İslam tarihine göz atacak olursak Peygamber Efendimizin (s) ashabından bazılarının kavimleri/ halkları temsilen isim ve simge (Ebubekir Kureyşi, Selmani Farisi, Bilali Habeşi, Suheyb er-Rumi, Ebubasir el-Kurdi r.a.) kullandıklarını görürüz. Peygamberimizin bu meseleye bakış açısı da “Kavmini inkâr eden bizden değildir.” sözüyle net bir şekilde ortaya konmuştur. İslam gönderildiği ilk zamanlarda mazlumun yanında, zulmün karşısında hak ve özgürlükleri savunan bir din olduğunu göstermiştir. Ayrıca İslam tarihi boyunca İslam’ın hâkim olduğu coğrafyalarda tüm halkların eşit ve hür bir şekilde yaşamalarına izin verilmiş hatta farklı dinde olanlar, dinlerini rahatça yaşamaları için koruma altına alınmışlardır. Osmanlı’da da bunun izlerini görmekteyiz ki, bu bölgenin isminin tarihî vesikalarda Kürdistan diye geçtiği bilinmektedir. Maalesef sonraki Müslümanlarda bu bilinç ve şuur devam etmemiş aksine milliyetçilik fikri baskın çıkmıştır. Şu an bile bazı İslami çevrelerin Kürt ve Kürdistan terimlerini dahi söylemekten çekindikleri ortadadır. Aynı biçimde bölgedeki İslami çevreler milliyetçilik fikriyle itham edilmekten çekindiklerinden geçmişten bu yana bu sorunu net bir şekilde sahiplenmeyip dile getirmemişlerdir. Bu da sorunu farklı mecralara ve çözümsüzlüklere itmiştir.

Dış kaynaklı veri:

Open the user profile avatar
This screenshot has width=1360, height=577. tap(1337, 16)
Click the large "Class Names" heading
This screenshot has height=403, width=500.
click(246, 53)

Bu sorunun bölgedeki İslami (Kürt) çevrelerden ziyade ülke genelindeki tüm İslami (Türk) çevrelerin bir sorunu olduğu kabul edilmelidir. Müslümanların bu sürecin gelişmesi yönünde aktif bir katılım sağlamaları gerekir. Böylece Müslümanların daha gerçekçi bir tutum içerisinde olacaklarına inanıyoruz.

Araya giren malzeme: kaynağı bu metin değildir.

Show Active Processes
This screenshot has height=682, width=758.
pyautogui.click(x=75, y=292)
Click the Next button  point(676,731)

Özetle Müslümanların Kur’an ve Sünnet’in çizgisinde hareket etmeleri gerekir ki Kur’an üstünlüğün ancak takvayla olduğu hakikatini orta koyar: “Muhakkak ki Allah katında en değerli ve en üstün olanınız ondan en çok korkanınızdır. Şüphesiz Allah bilendir her şeyden haberdar olandır.”  (Hucu- rat, 13) Aynı şekilde Veda Hutbesi’nde Hz. Peygamber (s) insanlara hitaben “Benden sonra size iki şey bıraktım, bu ikisine uyduğunuz müddetçe sapmazsınız. O iki şey de Kur’an ve Sünnet’tir.” buyurmuşlardır.

İslami çevreler bu bilinç ve şuurla hareket ederlerse bu sorunun çözümüne büyük katkı sağlayacaklardır.